:: Instructions for the task ::
Reproduce the lines below exactly, from the start of the material through the line that contains "(x=249, y=124)", with both ends included.

Records from a collection:
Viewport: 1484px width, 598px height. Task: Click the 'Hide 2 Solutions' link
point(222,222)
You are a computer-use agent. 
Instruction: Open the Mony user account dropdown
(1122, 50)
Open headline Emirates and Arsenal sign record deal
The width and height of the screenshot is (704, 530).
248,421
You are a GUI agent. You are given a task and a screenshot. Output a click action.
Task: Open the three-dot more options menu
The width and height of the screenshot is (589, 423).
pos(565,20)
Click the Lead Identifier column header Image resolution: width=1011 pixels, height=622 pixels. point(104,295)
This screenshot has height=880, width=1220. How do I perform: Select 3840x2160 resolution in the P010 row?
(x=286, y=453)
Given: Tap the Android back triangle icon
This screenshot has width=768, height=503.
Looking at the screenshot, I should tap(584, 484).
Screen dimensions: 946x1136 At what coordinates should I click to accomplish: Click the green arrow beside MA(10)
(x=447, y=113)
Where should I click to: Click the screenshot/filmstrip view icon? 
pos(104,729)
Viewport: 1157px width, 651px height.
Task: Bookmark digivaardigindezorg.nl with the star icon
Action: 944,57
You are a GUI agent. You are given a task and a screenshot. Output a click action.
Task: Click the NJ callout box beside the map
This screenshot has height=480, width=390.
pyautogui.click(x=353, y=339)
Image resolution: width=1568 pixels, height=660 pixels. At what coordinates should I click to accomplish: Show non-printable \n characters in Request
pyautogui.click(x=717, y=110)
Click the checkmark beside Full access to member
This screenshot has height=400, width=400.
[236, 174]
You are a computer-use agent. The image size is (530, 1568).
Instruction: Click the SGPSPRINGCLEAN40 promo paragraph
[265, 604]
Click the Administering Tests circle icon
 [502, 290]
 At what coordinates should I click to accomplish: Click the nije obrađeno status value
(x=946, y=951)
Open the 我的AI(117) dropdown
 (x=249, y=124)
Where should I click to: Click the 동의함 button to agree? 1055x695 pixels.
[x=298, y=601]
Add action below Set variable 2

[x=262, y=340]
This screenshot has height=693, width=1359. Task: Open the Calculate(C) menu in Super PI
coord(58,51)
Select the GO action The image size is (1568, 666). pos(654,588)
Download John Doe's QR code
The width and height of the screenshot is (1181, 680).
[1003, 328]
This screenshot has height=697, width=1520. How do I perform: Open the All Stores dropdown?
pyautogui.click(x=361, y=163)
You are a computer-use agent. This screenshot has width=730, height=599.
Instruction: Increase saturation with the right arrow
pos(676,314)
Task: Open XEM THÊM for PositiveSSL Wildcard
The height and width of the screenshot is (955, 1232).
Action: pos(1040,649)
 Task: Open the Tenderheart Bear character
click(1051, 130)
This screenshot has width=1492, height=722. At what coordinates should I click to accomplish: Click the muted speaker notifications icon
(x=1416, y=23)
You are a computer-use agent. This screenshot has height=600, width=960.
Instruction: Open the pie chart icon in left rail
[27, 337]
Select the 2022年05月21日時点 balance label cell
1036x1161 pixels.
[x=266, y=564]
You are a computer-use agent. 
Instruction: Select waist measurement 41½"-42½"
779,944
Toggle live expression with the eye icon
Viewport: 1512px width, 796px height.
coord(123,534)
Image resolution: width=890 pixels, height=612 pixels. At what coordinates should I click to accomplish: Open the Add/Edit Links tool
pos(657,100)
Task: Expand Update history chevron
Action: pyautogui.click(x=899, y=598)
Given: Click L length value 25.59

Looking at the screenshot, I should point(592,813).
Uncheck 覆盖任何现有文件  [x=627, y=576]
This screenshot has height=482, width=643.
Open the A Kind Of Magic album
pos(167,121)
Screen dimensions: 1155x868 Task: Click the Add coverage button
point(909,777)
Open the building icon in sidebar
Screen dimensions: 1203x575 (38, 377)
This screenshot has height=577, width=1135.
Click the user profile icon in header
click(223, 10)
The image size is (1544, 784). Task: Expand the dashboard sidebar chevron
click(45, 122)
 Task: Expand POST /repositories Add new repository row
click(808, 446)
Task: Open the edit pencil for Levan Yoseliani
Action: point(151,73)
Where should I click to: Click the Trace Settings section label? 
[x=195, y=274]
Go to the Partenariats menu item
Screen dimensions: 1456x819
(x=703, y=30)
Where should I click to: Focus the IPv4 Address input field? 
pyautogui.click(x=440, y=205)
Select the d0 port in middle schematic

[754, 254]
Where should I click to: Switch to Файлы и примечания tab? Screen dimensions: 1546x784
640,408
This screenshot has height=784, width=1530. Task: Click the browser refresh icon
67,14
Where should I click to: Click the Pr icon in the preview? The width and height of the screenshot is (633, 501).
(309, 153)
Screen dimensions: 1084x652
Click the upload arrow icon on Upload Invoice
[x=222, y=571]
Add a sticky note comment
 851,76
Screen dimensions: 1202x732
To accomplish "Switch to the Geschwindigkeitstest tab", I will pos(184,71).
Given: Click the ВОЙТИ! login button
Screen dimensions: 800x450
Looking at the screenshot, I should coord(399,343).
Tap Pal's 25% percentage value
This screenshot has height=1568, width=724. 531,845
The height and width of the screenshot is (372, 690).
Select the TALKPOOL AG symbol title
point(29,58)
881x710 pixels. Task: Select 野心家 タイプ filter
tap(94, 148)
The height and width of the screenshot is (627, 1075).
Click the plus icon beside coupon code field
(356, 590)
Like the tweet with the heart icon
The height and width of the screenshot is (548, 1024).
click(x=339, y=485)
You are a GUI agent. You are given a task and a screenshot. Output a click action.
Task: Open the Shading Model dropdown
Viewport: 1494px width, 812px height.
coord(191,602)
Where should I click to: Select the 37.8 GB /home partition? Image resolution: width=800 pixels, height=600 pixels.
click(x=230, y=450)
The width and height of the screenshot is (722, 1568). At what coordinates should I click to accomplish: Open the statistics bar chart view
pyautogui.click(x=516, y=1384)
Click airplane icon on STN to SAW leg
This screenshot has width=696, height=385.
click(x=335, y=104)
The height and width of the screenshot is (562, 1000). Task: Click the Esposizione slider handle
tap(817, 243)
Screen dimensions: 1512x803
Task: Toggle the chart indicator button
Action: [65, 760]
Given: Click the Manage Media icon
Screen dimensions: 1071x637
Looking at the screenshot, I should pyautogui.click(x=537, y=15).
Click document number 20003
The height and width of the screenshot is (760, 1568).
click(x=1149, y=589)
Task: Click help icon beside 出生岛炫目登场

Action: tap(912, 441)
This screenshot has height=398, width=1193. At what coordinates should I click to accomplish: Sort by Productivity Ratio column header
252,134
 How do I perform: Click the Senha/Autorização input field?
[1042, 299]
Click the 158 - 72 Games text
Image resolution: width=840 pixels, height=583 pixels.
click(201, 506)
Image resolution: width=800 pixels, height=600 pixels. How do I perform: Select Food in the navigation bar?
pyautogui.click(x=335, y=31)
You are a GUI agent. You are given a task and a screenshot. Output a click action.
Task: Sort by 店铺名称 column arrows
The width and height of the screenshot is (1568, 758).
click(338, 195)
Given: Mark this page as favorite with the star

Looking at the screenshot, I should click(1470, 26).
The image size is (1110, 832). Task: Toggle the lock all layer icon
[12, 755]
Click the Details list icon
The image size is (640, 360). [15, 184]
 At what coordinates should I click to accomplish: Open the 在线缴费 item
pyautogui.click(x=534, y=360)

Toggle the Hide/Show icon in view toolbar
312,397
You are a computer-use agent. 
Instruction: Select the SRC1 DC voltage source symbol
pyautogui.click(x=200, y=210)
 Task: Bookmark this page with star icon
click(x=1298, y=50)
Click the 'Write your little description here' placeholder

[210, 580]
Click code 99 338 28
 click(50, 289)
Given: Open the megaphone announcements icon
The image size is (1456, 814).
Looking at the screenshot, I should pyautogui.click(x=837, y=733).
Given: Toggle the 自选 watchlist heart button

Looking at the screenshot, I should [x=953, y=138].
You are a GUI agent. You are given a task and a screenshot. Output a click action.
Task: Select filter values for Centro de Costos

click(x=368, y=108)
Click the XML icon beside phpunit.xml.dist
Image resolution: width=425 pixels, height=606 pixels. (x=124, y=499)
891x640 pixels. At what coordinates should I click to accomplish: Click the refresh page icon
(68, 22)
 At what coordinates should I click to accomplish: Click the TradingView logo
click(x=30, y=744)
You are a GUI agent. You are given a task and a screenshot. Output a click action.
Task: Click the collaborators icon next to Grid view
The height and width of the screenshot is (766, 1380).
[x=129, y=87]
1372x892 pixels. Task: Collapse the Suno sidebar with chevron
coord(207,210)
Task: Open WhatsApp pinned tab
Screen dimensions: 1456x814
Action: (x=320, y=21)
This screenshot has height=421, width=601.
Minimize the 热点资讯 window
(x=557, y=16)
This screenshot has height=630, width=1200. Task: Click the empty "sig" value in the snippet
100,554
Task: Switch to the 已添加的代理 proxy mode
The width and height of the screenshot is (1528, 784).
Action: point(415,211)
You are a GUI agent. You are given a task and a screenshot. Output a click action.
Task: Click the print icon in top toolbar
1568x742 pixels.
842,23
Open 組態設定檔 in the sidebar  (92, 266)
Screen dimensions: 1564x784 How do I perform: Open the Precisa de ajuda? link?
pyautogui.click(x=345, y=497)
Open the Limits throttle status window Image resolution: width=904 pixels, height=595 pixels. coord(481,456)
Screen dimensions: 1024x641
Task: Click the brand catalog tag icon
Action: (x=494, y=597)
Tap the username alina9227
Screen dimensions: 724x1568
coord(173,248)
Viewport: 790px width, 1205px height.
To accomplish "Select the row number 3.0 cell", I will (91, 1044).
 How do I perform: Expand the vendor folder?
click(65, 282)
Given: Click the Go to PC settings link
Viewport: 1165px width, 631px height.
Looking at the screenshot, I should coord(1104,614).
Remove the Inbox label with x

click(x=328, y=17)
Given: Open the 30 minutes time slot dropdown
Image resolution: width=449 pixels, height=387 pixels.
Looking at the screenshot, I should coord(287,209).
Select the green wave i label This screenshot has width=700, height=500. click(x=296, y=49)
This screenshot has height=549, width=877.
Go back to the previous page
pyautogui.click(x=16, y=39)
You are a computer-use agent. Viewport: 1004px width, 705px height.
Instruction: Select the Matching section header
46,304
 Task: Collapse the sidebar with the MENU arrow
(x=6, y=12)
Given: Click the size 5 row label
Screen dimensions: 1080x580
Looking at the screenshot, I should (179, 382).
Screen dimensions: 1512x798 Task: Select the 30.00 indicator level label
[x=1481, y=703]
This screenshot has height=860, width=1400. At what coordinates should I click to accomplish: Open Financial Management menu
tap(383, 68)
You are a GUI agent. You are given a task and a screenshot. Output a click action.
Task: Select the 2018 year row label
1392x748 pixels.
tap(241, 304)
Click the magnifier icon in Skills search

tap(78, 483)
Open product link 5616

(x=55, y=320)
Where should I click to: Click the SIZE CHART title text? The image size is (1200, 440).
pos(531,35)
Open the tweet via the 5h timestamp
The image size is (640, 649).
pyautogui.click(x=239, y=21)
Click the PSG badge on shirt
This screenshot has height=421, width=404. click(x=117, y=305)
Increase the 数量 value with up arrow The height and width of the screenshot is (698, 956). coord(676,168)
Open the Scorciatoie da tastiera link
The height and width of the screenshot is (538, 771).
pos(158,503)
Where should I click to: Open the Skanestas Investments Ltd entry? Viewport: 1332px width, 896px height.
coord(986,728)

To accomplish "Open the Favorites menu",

:: Worked solution ::
Viewport: 1484px width, 598px height. Task: Click the 'Hide 2 Solutions' link
point(222,222)
You are a computer-use agent. 
Instruction: Open the Mony user account dropdown
(1122, 50)
Open headline Emirates and Arsenal sign record deal
The width and height of the screenshot is (704, 530).
248,421
You are a GUI agent. You are given a task and a screenshot. Output a click action.
Task: Open the three-dot more options menu
The width and height of the screenshot is (589, 423).
pos(565,20)
Click the Lead Identifier column header Image resolution: width=1011 pixels, height=622 pixels. point(104,295)
This screenshot has height=880, width=1220. How do I perform: Select 3840x2160 resolution in the P010 row?
(x=286, y=453)
Given: Tap the Android back triangle icon
This screenshot has width=768, height=503.
Looking at the screenshot, I should tap(584, 484).
Screen dimensions: 946x1136 At what coordinates should I click to accomplish: Click the green arrow beside MA(10)
(x=447, y=113)
Where should I click to: Click the screenshot/filmstrip view icon? 
pos(104,729)
Viewport: 1157px width, 651px height.
Task: Bookmark digivaardigindezorg.nl with the star icon
Action: 944,57
You are a GUI agent. You are given a task and a screenshot. Output a click action.
Task: Click the NJ callout box beside the map
This screenshot has height=480, width=390.
pyautogui.click(x=353, y=339)
Image resolution: width=1568 pixels, height=660 pixels. At what coordinates should I click to accomplish: Show non-printable \n characters in Request
pyautogui.click(x=717, y=110)
Click the checkmark beside Full access to member
This screenshot has height=400, width=400.
[236, 174]
You are a computer-use agent. The image size is (530, 1568).
Instruction: Click the SGPSPRINGCLEAN40 promo paragraph
[265, 604]
Click the Administering Tests circle icon
 [502, 290]
 At what coordinates should I click to accomplish: Click the nije obrađeno status value
(x=946, y=951)
Open the 我的AI(117) dropdown
 (x=249, y=124)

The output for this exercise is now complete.